··· Source records ···
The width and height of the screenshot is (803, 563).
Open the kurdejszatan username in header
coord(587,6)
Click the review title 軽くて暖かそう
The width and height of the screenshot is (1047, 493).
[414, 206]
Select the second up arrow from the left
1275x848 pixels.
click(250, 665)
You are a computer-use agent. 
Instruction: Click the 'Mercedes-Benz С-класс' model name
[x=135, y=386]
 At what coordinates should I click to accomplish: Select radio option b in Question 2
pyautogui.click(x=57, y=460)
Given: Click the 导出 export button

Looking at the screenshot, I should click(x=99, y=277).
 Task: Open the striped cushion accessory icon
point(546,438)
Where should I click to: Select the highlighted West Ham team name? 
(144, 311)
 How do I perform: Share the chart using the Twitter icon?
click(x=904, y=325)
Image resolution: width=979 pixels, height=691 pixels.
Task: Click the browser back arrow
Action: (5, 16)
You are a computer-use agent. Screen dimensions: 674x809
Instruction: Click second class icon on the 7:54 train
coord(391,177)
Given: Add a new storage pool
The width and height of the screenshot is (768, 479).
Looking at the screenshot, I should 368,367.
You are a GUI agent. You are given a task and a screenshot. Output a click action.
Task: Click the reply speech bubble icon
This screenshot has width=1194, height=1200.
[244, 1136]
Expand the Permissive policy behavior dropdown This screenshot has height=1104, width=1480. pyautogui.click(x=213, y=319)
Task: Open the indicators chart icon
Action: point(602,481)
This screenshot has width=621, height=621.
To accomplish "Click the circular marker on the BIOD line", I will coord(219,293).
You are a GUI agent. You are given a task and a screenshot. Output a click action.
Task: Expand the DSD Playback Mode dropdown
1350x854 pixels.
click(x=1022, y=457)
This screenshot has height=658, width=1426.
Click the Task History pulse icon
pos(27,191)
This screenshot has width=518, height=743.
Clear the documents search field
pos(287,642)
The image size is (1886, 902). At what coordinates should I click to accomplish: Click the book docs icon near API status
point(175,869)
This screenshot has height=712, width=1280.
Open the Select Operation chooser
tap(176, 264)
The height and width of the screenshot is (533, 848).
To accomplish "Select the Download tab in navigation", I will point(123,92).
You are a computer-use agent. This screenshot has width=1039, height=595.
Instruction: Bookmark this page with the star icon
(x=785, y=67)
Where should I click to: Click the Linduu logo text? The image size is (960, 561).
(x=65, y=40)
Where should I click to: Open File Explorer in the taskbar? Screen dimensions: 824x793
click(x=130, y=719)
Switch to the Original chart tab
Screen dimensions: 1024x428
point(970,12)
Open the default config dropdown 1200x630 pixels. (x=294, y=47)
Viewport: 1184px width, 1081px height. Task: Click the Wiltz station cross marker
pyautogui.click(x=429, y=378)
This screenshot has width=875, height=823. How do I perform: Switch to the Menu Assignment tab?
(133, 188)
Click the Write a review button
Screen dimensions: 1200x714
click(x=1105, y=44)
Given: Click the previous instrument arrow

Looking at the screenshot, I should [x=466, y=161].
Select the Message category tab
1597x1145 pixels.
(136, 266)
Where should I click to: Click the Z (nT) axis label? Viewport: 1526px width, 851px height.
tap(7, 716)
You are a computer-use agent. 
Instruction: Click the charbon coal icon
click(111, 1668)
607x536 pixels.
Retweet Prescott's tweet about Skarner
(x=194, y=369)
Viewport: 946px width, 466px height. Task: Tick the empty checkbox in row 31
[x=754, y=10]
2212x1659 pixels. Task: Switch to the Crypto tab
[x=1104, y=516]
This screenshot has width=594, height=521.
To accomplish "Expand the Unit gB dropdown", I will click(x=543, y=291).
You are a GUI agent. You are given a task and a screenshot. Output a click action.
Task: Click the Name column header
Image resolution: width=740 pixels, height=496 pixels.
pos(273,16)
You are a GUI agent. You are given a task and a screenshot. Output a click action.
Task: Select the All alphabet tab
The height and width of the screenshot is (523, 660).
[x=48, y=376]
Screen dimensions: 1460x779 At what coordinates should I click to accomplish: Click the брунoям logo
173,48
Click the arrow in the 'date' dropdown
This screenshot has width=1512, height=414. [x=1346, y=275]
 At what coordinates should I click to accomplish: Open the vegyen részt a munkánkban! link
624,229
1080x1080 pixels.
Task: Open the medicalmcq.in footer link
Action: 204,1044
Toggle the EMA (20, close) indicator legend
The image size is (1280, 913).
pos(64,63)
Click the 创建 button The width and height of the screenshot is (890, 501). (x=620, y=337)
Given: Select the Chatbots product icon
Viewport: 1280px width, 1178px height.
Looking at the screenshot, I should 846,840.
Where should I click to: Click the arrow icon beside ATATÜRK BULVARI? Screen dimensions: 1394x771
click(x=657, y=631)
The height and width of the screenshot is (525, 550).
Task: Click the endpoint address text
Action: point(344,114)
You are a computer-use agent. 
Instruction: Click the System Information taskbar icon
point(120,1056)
···
Task goal
When a line among the entries contains "will", pull that line out.

Completed exercise
To accomplish "Click the circular marker on the BIOD line", I will coord(219,293).
To accomplish "Select the Download tab in navigation", I will point(123,92).
To accomplish "Expand the Unit gB dropdown", I will click(x=543, y=291).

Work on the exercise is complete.